[Recorded data]
------------------------

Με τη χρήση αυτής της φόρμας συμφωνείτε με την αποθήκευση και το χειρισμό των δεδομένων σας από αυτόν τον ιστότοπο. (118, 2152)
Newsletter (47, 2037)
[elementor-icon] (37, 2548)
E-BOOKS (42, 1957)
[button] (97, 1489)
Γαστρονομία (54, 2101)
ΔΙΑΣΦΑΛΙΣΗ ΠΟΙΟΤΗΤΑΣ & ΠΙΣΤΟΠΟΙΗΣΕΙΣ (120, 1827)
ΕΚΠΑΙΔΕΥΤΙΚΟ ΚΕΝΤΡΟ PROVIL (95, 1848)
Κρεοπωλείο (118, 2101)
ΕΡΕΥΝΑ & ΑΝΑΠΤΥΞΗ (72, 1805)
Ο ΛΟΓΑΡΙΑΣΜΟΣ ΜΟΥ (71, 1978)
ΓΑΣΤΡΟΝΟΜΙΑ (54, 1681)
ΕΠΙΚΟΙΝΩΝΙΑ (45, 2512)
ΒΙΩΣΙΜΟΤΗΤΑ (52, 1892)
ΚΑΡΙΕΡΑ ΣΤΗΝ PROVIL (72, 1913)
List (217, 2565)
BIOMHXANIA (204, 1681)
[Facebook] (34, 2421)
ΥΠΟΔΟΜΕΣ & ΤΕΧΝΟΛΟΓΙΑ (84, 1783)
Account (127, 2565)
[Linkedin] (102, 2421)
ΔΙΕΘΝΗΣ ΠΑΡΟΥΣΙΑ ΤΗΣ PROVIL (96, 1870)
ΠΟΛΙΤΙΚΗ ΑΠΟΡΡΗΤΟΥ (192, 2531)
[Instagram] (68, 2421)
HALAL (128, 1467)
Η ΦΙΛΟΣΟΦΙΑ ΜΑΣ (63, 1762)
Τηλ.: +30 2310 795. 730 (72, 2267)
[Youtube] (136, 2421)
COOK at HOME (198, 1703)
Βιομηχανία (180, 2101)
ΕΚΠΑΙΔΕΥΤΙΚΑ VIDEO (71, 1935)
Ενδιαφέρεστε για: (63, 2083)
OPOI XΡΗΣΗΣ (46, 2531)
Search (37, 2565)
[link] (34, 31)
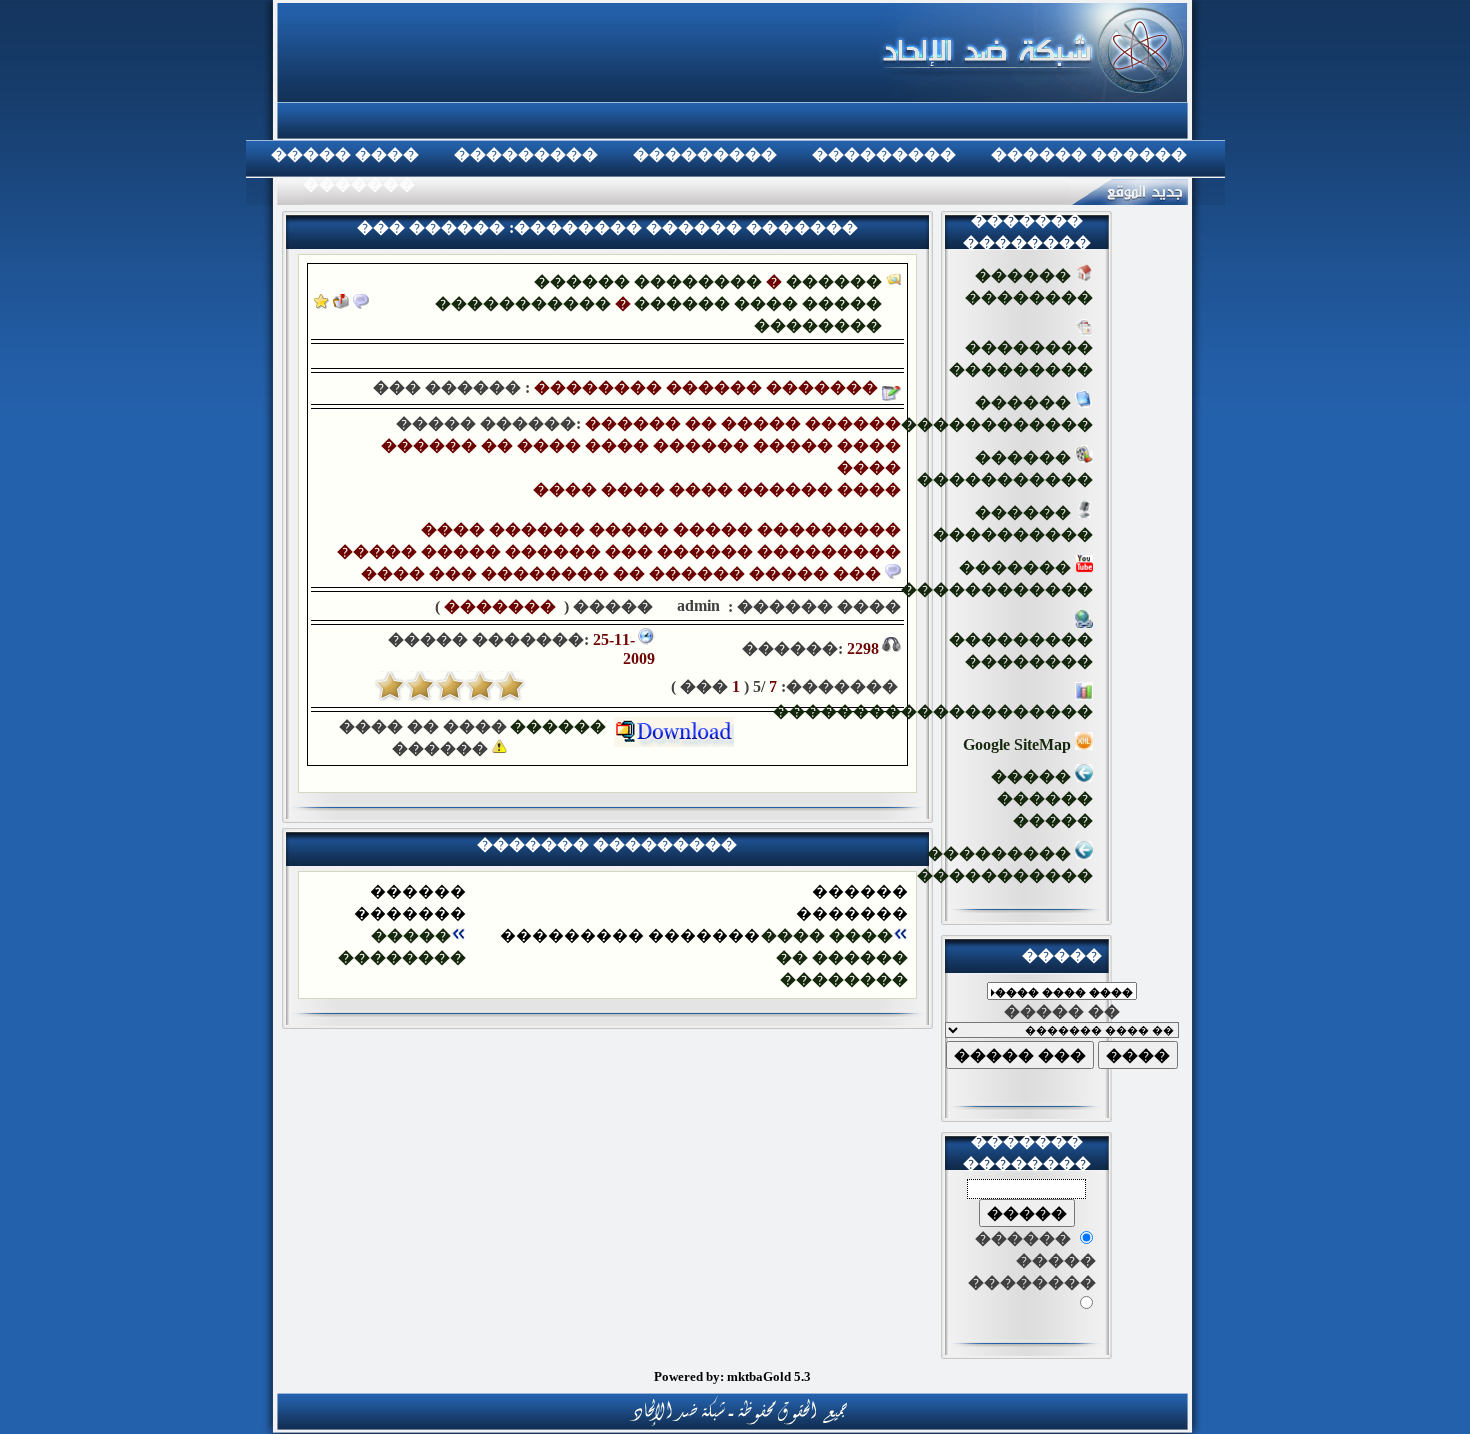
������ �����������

------------------------

▸ WORK TO COMPLETE: Retype exactly the lines of the data above that fall between the line with "[button] (97, 1489)" and the line with "ΠΟΛΙΤΙΚΗ ΑΠΟΡΡΗΤΟΥ (192, 2531)", inclusive, and add nothing.

▸ ANSWER SECTION:
[button] (97, 1489)
Γαστρονομία (54, 2101)
ΔΙΑΣΦΑΛΙΣΗ ΠΟΙΟΤΗΤΑΣ & ΠΙΣΤΟΠΟΙΗΣΕΙΣ (120, 1827)
ΕΚΠΑΙΔΕΥΤΙΚΟ ΚΕΝΤΡΟ PROVIL (95, 1848)
Κρεοπωλείο (118, 2101)
ΕΡΕΥΝΑ & ΑΝΑΠΤΥΞΗ (72, 1805)
Ο ΛΟΓΑΡΙΑΣΜΟΣ ΜΟΥ (71, 1978)
ΓΑΣΤΡΟΝΟΜΙΑ (54, 1681)
ΕΠΙΚΟΙΝΩΝΙΑ (45, 2512)
ΒΙΩΣΙΜΟΤΗΤΑ (52, 1892)
ΚΑΡΙΕΡΑ ΣΤΗΝ PROVIL (72, 1913)
List (217, 2565)
BIOMHXANIA (204, 1681)
[Facebook] (34, 2421)
ΥΠΟΔΟΜΕΣ & ΤΕΧΝΟΛΟΓΙΑ (84, 1783)
Account (127, 2565)
[Linkedin] (102, 2421)
ΔΙΕΘΝΗΣ ΠΑΡΟΥΣΙΑ ΤΗΣ PROVIL (96, 1870)
ΠΟΛΙΤΙΚΗ ΑΠΟΡΡΗΤΟΥ (192, 2531)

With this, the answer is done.